I can relate well to Wilson's sad commentary on the technical reasons for the explosion and fire at the CEA bubble chamber from my experience with the University of Maryland cyclotron and external beam transport system. I got my first job at the university by carrying out an analysis of model magnet design studies for the cyclotron under the general direction of my thesis supervisor, Henry Blosser of Michigan State University. I was asked to do this project because the accelerator design group at Maryland had been unable to get their computer program working correctly. The program originated at Oak Ridge National Laboratory, was taken to Michigan State, and then transferred to Maryland. As a young physicist designing the analyzing magnet system for the cyclotron, I had a major disagreement with the two greatest recognized experts in the field when both claimed that my estimate of analyzed beam current was 10 times what they had calculated. (Interestingly, one of those physicists was Karl Brown of Los Alamos Scientific Laboratory, with whom Wilson had once worked.) It turned out that a cross term in the equations had been derived incorrectly, resulting in blow-up of the beam, and then propagated into the forms of the program that they were using. And their calculations had been in use for over 20 years!

Like CEA, one of the primary reasons for closure of the Maryland cyclotron was also an avoidable mishap: a fire caused by a major power supply that had been designed and built fail-unsafe. The primary contractor for construction of the cyclotron was the French firm CSF, also mentioned by Wilson; their U.S. affiliate was the Raytheon Corporation, which at the time had never built such a high-power supply.
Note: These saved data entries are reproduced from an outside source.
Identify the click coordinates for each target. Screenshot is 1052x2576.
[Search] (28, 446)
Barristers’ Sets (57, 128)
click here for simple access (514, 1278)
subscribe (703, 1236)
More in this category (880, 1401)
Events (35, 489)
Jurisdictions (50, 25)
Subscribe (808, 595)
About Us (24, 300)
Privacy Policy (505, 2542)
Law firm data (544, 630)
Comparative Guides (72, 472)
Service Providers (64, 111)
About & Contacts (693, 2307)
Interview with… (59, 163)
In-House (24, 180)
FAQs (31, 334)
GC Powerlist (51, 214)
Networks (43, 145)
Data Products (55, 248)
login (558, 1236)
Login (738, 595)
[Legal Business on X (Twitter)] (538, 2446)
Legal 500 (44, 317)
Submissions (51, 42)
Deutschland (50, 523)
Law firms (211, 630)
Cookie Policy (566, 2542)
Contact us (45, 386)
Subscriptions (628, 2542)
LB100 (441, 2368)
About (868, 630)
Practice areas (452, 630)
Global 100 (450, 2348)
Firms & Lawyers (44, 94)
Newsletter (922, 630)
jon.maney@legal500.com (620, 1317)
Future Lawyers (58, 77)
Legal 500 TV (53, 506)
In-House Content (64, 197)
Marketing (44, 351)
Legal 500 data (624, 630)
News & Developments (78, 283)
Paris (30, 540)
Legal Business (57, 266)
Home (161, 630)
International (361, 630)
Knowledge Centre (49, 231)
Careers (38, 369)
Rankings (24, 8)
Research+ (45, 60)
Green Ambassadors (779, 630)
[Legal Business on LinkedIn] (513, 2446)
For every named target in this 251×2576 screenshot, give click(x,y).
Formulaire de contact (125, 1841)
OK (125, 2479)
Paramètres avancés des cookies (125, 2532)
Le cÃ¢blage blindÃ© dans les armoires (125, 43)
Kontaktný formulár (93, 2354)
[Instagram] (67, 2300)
Wilson provides a very interesting discussion of the slow death of the Superconducting Super Collider in the early 1990s. Clearly the entire thing was very greatly politicized. As Wilson suggested, it seemed to me at the time that that this noble effort was not helped by the arrogance of the physicists who were leading the project.

Health and the environment | Perhaps the most important product of Wilson's second career is his study of the effect of small doses of potentially carcinogenic materials. He has become one of the world experts in the linear no-threshold theory of radiation, and has written extensively on the biological effects of low levels of ionizing radiation. This is a critical issue, both in terms of health and in how this type of scientific information is used by governmental agencies like the Environmental Protection Agency in regulating exposure limits both in the work environment and at home. As Wilson points out, the misuse of statistics and thoughtless abuse of scientific information can result in enormous costs to society. One particularly sad example that I would point out is closure of the Yucca Mountain nuclear waste repository due to a combination of ignorance and politics.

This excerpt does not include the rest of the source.